EXERCISE OBJECTIVE -
Copy exactly the stretch of lines from the one holding "Given: Open Соединенные" through the last line of the data below, inclusive. Leave out pictures.

Records drawn from a dataset:
>>>>
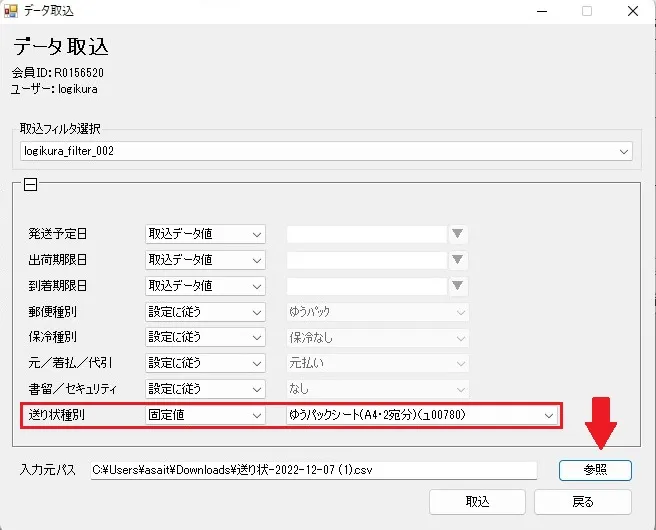Open the 出荷期限日 date picker arrow
Viewport: 656px width, 530px height.
click(x=458, y=260)
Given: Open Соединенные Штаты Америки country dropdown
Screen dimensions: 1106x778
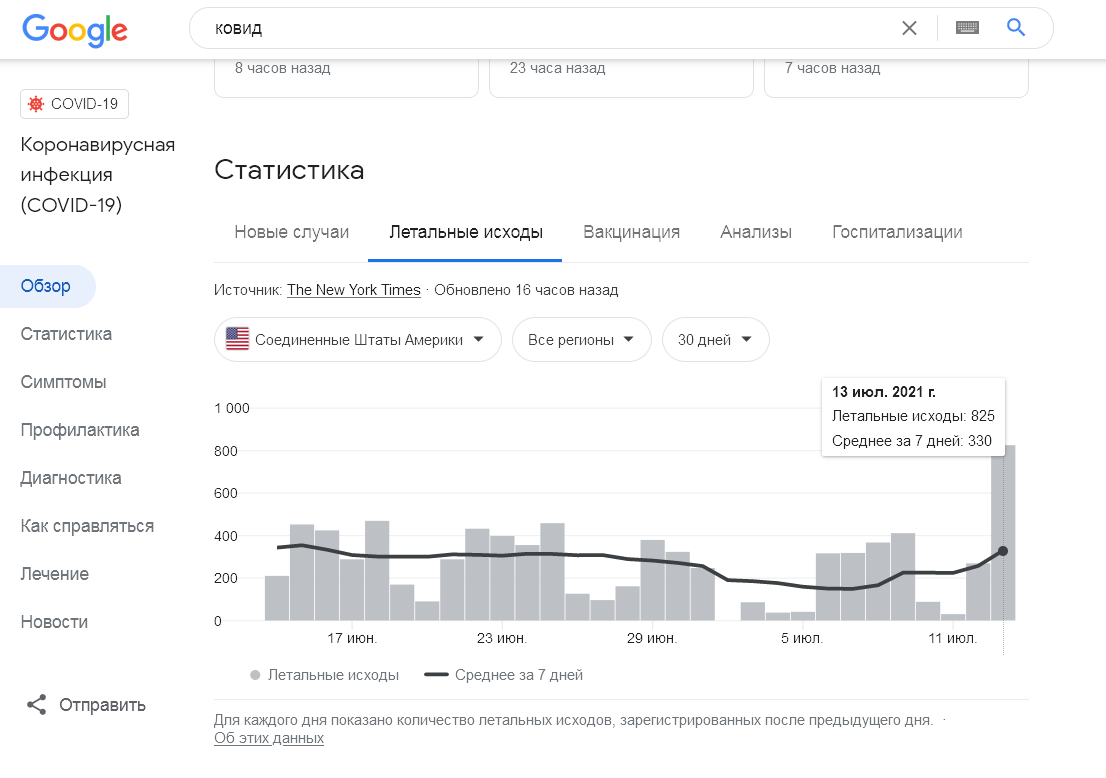Looking at the screenshot, I should [358, 340].
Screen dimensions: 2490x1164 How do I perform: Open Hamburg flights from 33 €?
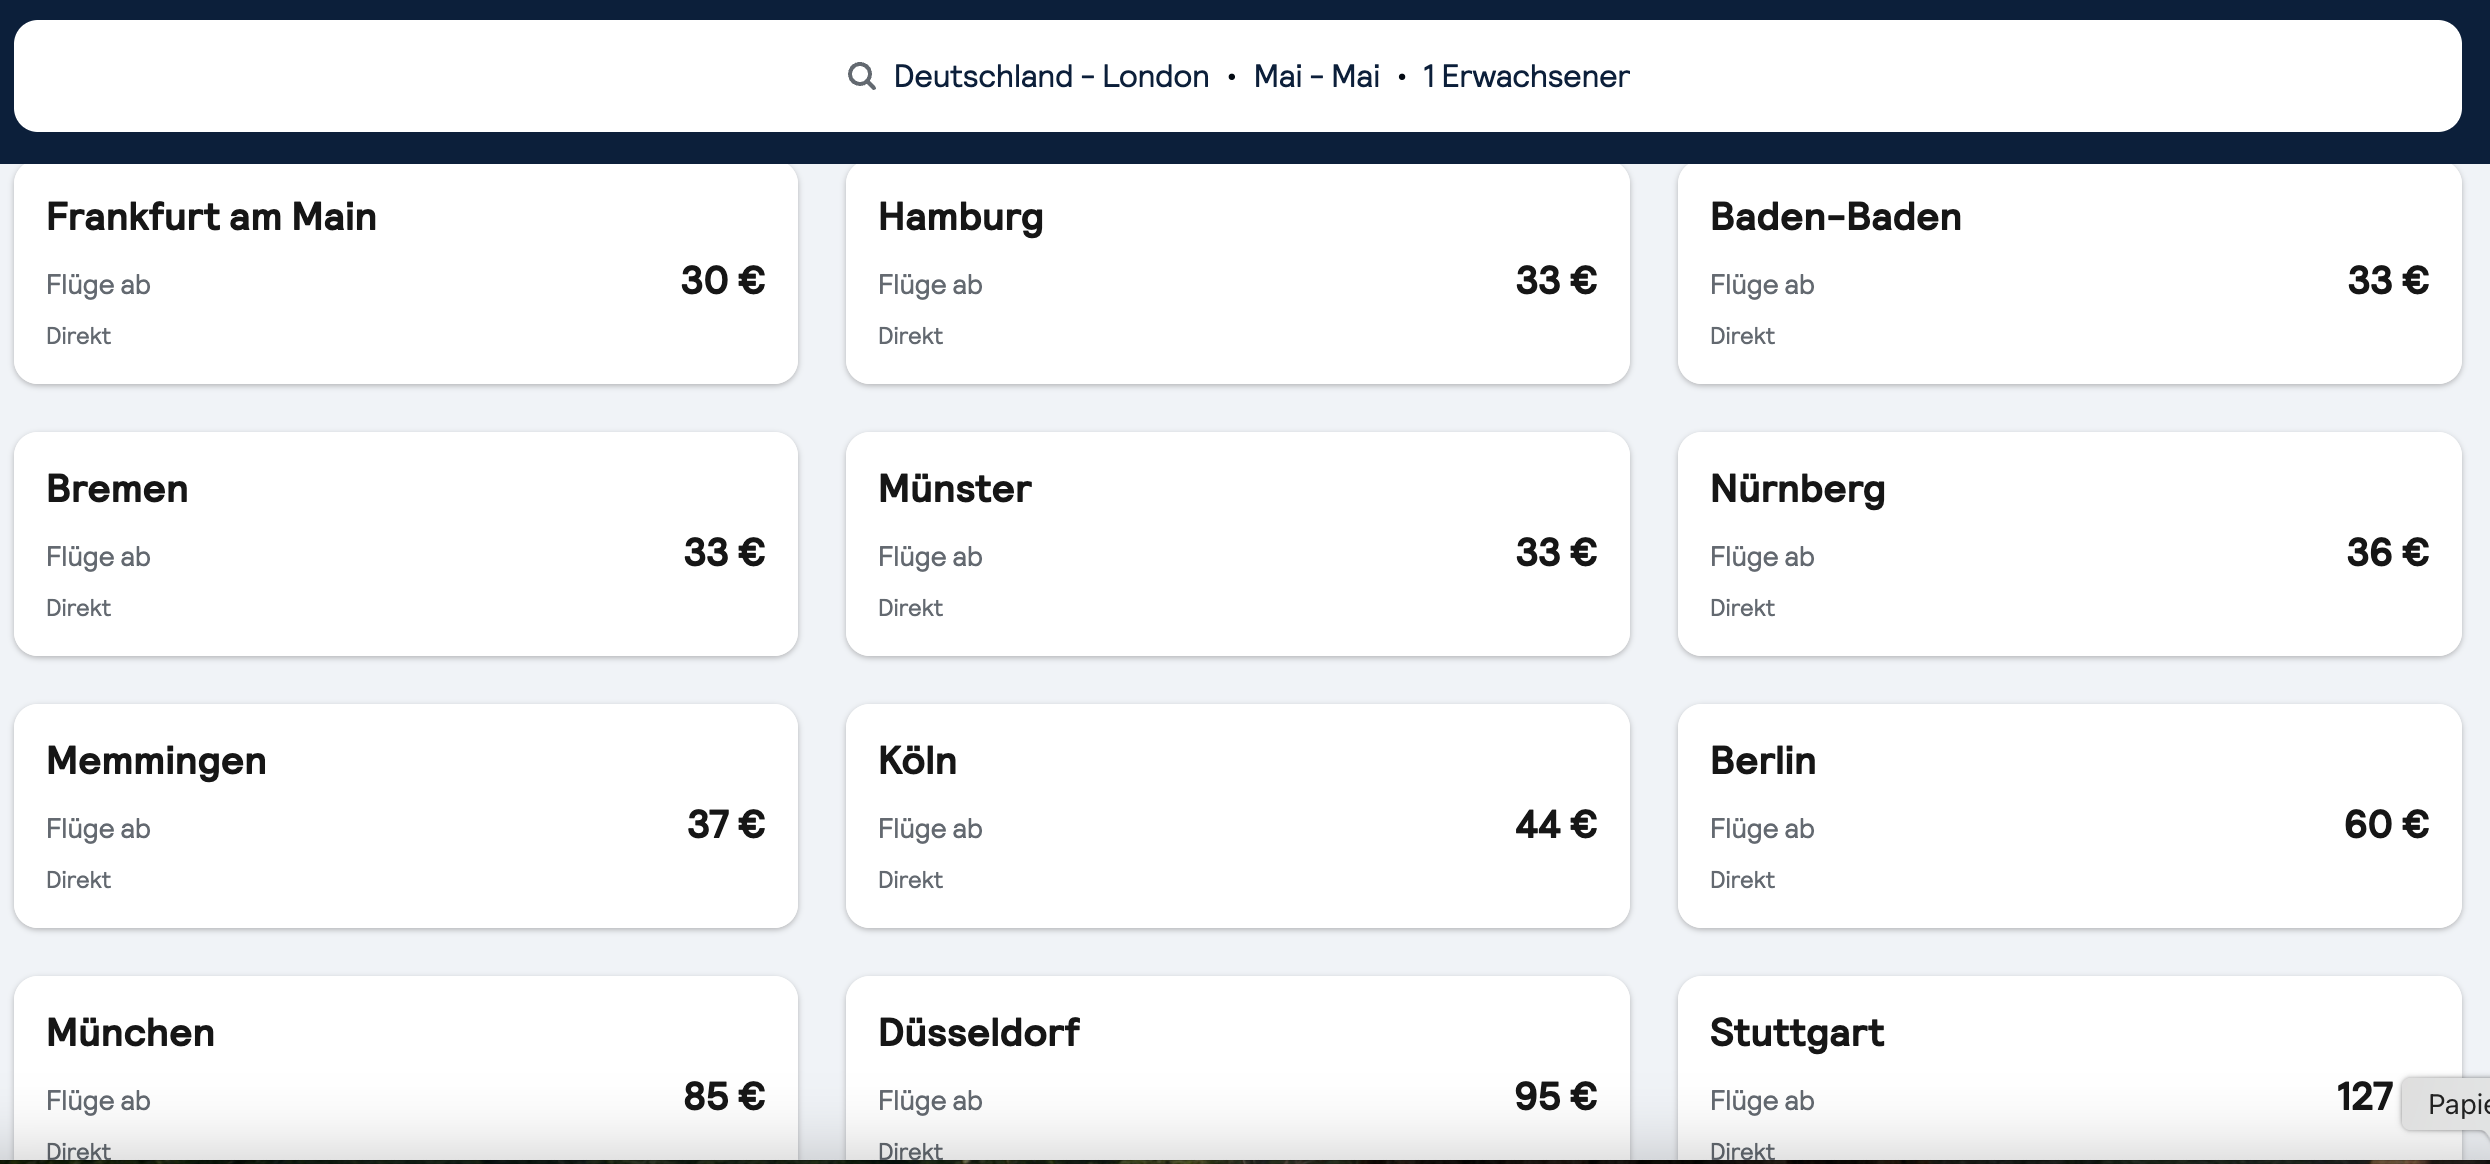(1238, 274)
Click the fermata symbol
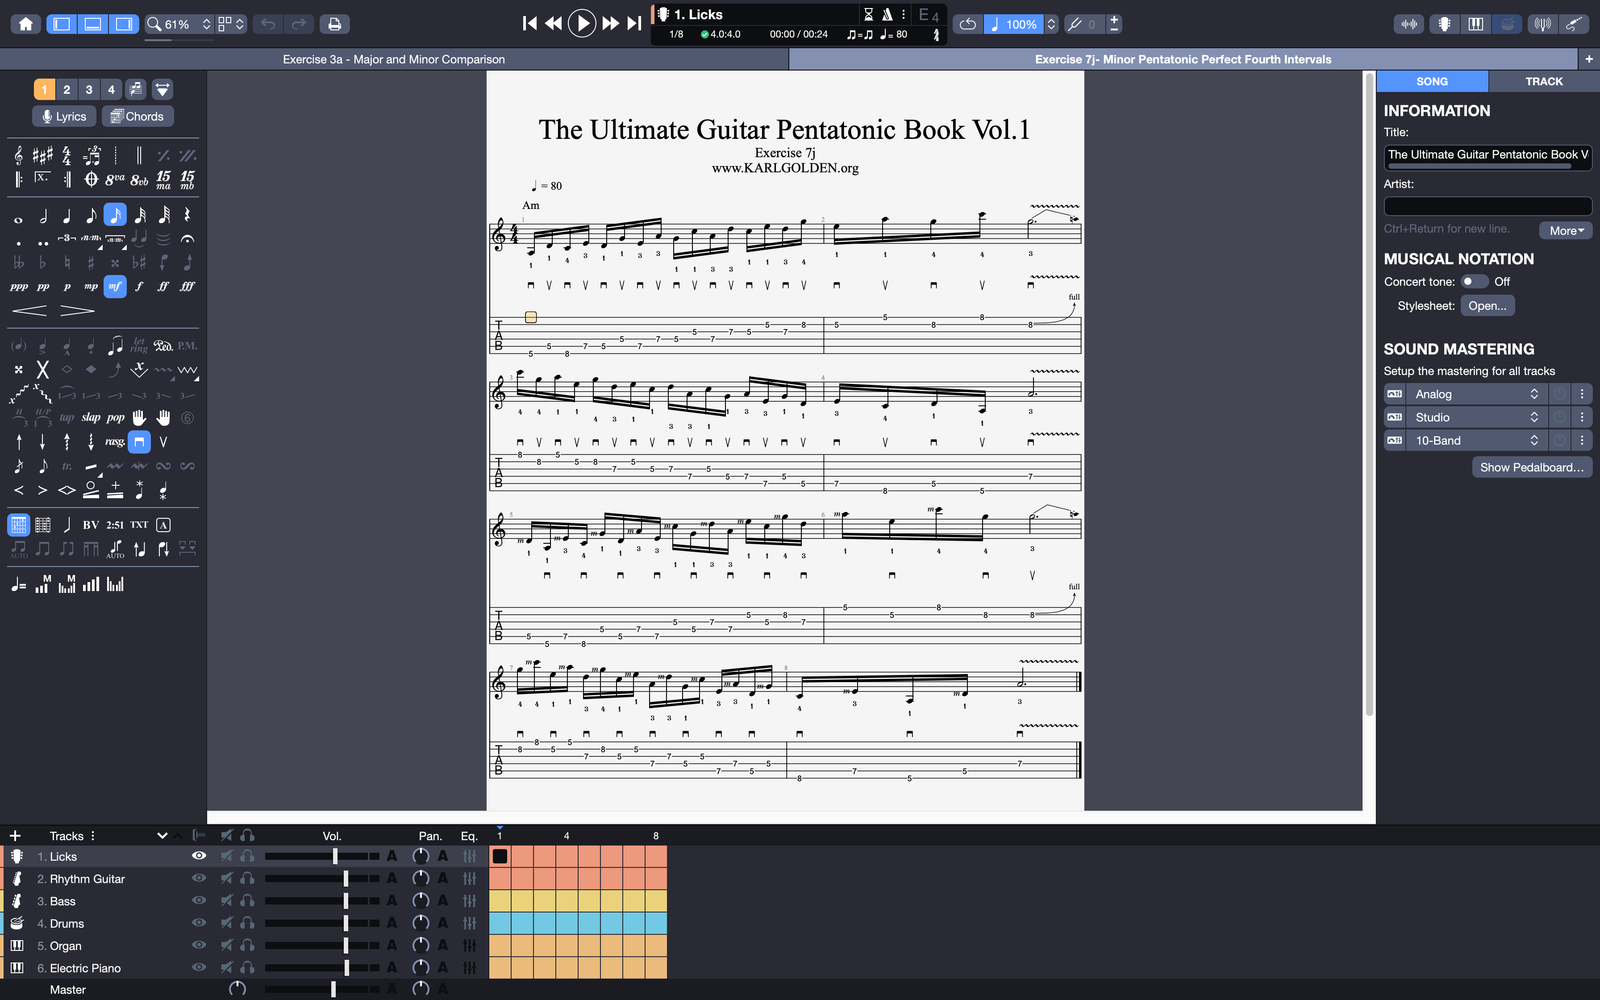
<<<<
EXERCISE ANSWER -
Given: Open Соединенные Штаты Америки country dropdown
Screen dimensions: 1106x778
Looking at the screenshot, I should [358, 340].
Screen dimensions: 2490x1164 How do I perform: Open Hamburg flights from 33 €?
(1238, 274)
Click the fermata symbol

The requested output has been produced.